Of the vigorous sports, we are compelled to speak with some reserve. We doubt the wholesomeness of athletics; they involve excess of exertion, and the gambler is the curse of base ball games. The other games may escape the influence of the demoralization, and cricket, polo and Lacrosse become great American exhibitory games of strength and skill. But the quiet social amusements ought to flourish among us, and indefinitely increase. The pleasure row-boat, the croquet and lawn tennis grounds, deserve our special attention. Let us play a little more. We can spare the time, for we shall live longer; we can well afford the hours, because the other hours will be worth more to us. In these quiet games we get refreshment of body and of spirit.
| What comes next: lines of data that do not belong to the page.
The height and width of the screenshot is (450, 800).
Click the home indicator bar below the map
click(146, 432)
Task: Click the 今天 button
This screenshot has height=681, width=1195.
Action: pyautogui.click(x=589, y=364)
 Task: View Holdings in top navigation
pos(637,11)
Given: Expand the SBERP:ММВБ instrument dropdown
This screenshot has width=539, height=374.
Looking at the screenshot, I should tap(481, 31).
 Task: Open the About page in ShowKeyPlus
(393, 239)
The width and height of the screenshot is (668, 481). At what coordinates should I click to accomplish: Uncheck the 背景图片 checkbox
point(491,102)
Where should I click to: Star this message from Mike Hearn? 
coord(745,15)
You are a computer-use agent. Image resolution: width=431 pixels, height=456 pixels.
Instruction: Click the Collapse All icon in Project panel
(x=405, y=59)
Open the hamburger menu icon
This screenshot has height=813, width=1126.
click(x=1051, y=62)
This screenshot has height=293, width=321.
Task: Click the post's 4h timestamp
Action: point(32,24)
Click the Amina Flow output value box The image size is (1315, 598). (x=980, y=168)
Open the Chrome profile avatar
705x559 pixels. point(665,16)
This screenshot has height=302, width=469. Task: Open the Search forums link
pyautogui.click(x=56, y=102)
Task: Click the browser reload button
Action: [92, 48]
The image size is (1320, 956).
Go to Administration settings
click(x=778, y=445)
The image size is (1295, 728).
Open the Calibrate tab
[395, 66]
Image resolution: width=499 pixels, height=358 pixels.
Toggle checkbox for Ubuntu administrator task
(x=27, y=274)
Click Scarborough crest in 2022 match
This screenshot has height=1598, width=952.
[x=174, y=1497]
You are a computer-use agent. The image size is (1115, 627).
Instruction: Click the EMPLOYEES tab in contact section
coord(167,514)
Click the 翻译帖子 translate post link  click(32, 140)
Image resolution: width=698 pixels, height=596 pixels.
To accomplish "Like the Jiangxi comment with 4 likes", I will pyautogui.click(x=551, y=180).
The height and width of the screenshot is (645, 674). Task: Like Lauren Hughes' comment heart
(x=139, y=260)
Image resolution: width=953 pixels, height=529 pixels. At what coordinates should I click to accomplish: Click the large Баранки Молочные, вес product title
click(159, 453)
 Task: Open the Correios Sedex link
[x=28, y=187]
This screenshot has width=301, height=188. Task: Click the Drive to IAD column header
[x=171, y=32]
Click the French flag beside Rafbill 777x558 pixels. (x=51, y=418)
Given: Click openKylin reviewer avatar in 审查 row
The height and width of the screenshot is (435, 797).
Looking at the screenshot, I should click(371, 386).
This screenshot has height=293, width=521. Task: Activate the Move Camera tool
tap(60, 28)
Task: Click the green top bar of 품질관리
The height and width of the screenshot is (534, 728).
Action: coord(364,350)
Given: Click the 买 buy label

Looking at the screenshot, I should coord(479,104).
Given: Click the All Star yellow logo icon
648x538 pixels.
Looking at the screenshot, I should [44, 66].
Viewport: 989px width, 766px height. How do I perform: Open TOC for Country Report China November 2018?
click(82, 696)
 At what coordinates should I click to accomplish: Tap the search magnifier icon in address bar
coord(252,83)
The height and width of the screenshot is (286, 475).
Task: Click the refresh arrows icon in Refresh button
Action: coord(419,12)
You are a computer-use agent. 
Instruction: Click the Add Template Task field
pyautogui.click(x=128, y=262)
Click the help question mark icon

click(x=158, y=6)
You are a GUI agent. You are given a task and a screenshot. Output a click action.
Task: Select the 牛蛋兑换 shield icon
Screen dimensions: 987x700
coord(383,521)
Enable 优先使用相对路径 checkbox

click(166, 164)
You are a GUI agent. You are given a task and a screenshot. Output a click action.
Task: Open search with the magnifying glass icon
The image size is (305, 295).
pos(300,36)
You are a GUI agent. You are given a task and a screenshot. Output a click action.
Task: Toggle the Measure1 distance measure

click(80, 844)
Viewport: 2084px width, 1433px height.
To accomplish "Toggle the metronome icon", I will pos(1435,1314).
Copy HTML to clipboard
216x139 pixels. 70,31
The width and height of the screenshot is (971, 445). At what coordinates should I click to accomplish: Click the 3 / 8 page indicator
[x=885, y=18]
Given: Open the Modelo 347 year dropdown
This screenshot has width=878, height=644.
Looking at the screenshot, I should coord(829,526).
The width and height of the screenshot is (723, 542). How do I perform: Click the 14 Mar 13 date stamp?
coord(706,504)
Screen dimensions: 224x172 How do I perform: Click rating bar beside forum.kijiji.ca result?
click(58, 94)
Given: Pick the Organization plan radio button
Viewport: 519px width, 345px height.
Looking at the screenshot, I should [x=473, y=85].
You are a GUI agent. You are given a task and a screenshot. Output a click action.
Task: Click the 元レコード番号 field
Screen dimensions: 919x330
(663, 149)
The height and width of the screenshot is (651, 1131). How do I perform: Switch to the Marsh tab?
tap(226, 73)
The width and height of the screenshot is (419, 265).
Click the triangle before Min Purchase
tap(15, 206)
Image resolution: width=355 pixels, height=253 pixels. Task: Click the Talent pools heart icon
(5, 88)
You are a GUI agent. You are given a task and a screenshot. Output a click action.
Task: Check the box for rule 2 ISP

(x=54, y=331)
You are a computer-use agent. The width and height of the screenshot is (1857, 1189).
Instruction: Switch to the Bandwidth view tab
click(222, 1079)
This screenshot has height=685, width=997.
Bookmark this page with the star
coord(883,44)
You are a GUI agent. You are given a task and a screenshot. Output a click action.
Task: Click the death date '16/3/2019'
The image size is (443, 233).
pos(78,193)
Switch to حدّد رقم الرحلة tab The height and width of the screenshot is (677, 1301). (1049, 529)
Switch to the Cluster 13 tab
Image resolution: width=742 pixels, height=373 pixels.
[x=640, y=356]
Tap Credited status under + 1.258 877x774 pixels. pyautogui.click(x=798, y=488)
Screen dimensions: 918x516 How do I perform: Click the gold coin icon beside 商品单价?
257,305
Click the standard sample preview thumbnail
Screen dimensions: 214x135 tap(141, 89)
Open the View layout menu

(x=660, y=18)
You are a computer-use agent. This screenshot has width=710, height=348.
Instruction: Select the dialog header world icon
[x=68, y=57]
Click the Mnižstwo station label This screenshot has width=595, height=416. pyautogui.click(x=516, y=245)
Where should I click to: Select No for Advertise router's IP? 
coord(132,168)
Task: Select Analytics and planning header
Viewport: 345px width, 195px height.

THE MODERN TREATMENT OF THE SOLDIER.
Decoration Day has many happy outlooks upon the humanities. Philanthropy may use it as a finger-board indicating the direction of our modern progress. The soldier’s grave is its special theme; it as clearly suggests the happier fate of the modern soldier as compared with his ancient brother. Great nations have always honored their dead soldiers; it is only in modern times that nations have given their whole hearts to the living soldiers. In the long wars between France and England from the twelfth century onward, the armies had no surgeons, and medical supplies were unknown. The medical equipment of a modern army is costly and ample; and that no man may die unnecessarily, woman hangs on the verge of battle to nurse the wounded, sheltered and safe under a red cross or a red crescent. In the old navies of England and France, the men were slaves who had been captured in their own lands and sent to suffer in crowded bulkheads of ships, or in the galleys, steaming with the most abominable odors. A French duchess in the sixteenth century wrote of that “living hell,” the many-oared galley war ship of the Mediterranean. One can not recall the horrors of any battle on sea or land with composure, but the whole life of soldier and sailor in public service was in the old days full of the horrors of battle fields.